You wouldn’t wear scratched or dirty spectacles or contact lenses, so why treat your car’s windscreen and glass any differently? Looking after the glazing on your car not only helps you see more clearly, it makes your car safer and protects its value.
Being able to see out clearly in all weather conditions is vital, whether it’s muck and spray in winter or splattered bugs in the summer. All of the detritus that accumulates on the windscreen leaves a film of dirt and oil that mixes with rain and water spray to leave smears on the outside of the windscreen.
This film of dirt is often all but invisible until that crucial moment when you need perfect vision to avoid a hazard. The way to do this is to keep your windows clean inside and out.
Most of us think a quick splash of windscreen washer fluid once in a while is enough to keep the windscreen free of dirt. This certainly works on the move, but built-up grime on the front window is harder to shift, so even if you don’t wash the whole car take the time to give the windscreen a good brush up.
The best way to clean a windscreen is with warm water and a small amount of car-wash liquid. When the screen is sparkling, rinse it off with clean water and then dry with an equally clean cloth. The best cloths are microfibre ones that help lift any remaining muck so it cannot scratch the glass.
Apply the same cleaning process to the inside of the windscreen too as you’ll be amazed how much filth can gather on this surface. Treat the other windows to the same grunge-busting regime and you’ll enjoy crystal clear vision all-year round.

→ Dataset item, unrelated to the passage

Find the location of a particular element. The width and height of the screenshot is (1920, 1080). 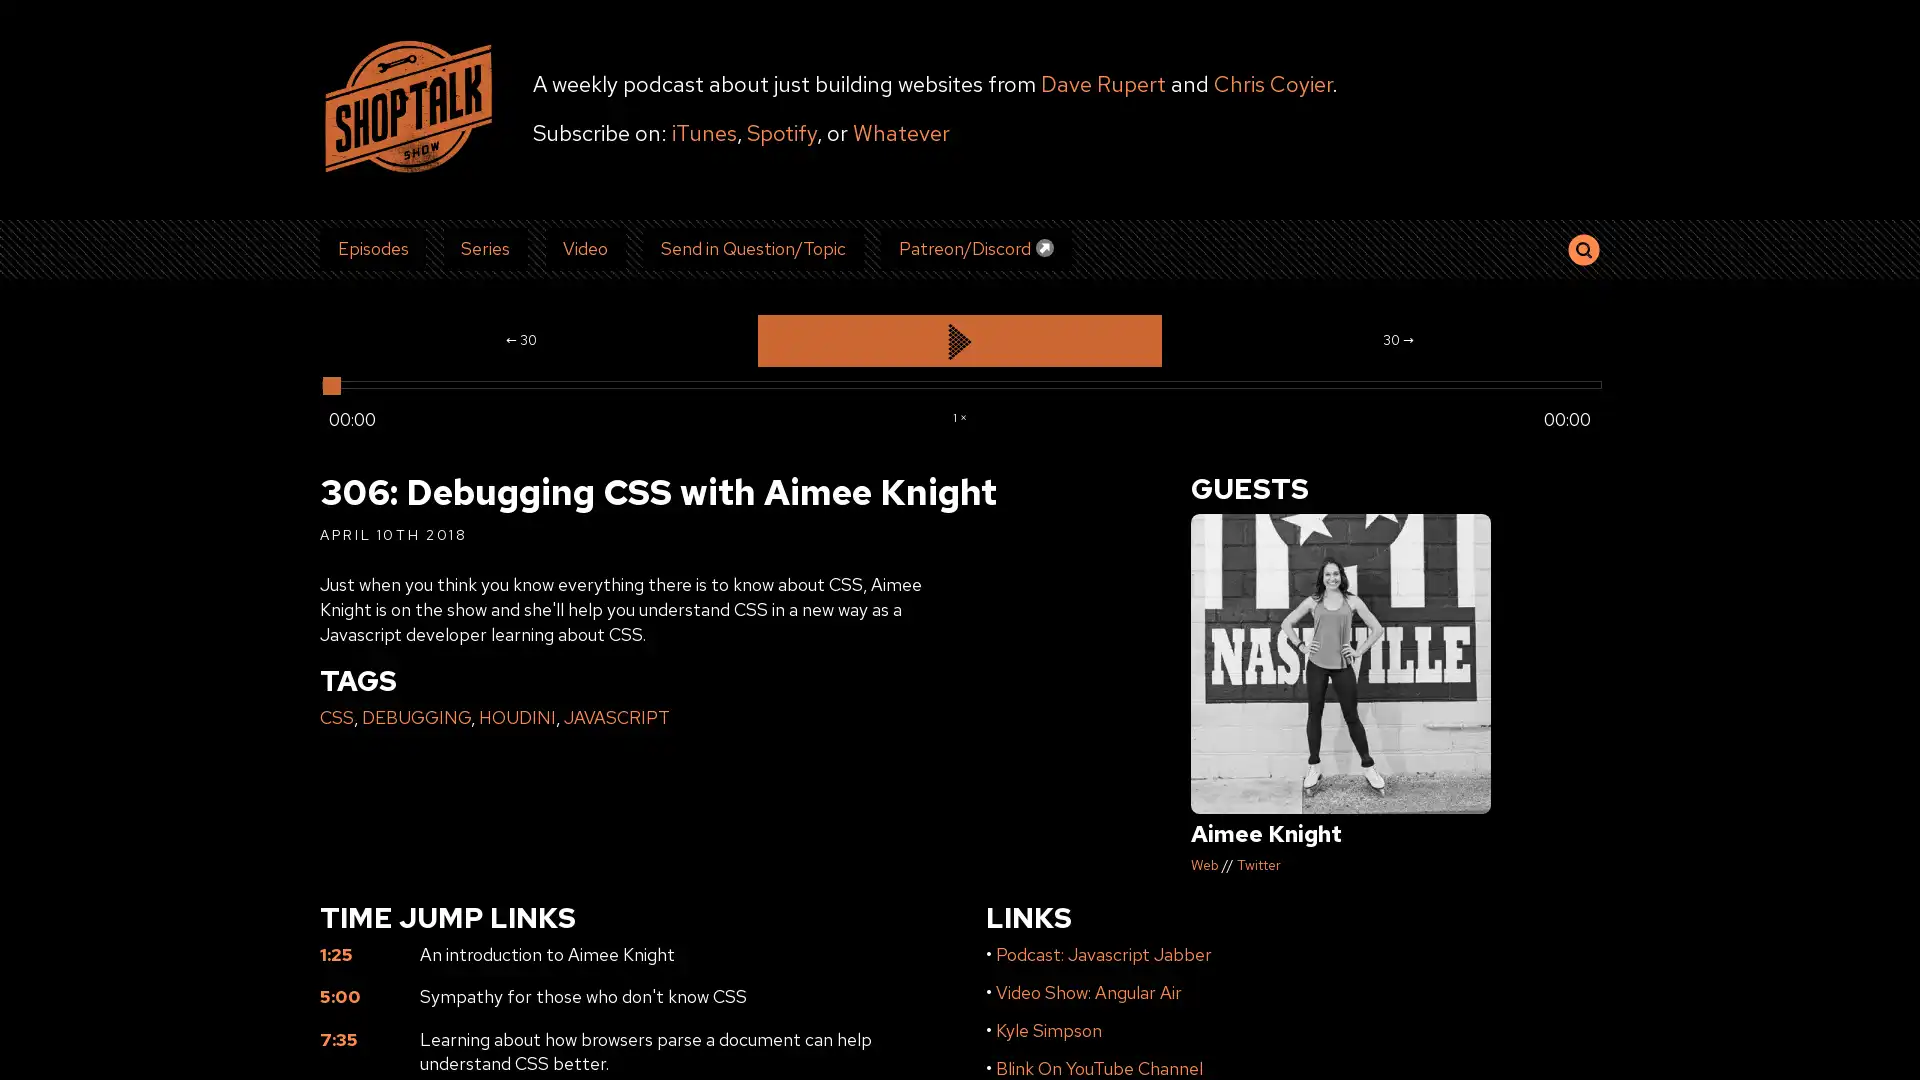

Fast Forward 30 seconds is located at coordinates (1396, 339).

Don’t forget to keep the windscreen wipers clean and free from muck and tiny grains of dirt that can scratch the glass. If the wiper blades look worn or ragged, change them and remember to replace wiper blades every year as part of routine maintenance. Keep washer fluid topped up with the correct mix of water and cleaner too.
When cleaning the windows, you’re more likely to spot any chips or cracks. Most chips can be dealt with by having them professionally filled with a resin that dries as hard as the glass. In most cases, this gives an invisible repair, though it can only be used on chips of up to 40mm. However, chips of more than 10mm in the line of the driver’s sight cannot be repaired and require a new windscreen.
Replacing a windscreen need not cost a fortune as most comprehensive insurance policies allow for a new windscreen to be fitted with only a small contribution from the driver. This can be done without affecting your premium, so it’s worth taking advantage of.
You will need a professional windscreen company to fit the new screen, but then you wouldn’t trust your eyesight to anyone but a trained optician, so why take the risk with your car?